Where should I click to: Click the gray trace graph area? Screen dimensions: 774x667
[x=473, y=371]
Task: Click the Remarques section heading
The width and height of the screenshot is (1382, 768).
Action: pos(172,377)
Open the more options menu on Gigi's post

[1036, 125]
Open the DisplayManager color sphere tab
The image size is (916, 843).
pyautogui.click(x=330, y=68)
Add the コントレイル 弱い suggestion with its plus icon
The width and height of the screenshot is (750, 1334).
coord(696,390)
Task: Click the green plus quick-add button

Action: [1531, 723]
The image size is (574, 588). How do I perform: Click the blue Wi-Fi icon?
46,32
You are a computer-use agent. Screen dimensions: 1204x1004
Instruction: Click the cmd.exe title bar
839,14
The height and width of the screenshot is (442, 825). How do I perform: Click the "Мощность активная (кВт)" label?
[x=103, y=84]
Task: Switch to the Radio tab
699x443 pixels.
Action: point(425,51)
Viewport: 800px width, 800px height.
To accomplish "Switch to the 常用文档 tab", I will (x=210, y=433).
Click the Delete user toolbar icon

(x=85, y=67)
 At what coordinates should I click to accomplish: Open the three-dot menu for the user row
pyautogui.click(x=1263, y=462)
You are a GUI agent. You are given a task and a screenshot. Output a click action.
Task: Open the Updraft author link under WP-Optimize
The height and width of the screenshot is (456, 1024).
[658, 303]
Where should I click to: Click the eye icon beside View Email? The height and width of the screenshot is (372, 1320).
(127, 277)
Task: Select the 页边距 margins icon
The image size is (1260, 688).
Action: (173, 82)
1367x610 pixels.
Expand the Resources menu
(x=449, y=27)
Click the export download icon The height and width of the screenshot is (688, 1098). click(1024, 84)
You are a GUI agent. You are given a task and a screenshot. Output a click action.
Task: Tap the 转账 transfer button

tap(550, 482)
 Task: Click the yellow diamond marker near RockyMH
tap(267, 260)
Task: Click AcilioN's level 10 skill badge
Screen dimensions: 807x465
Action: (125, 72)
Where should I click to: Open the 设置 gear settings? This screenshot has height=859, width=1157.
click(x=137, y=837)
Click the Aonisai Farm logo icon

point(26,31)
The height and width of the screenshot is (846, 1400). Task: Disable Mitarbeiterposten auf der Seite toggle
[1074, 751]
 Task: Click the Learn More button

### Exercise goal
Everything from the line with "The height and width of the screenshot is (846, 1400)." to the end of the listing, and only that, is to be set down exactly, line by line.

### Answer below
The height and width of the screenshot is (846, 1400). Task: Disable Mitarbeiterposten auf der Seite toggle
[1074, 751]
 Task: Click the Learn More button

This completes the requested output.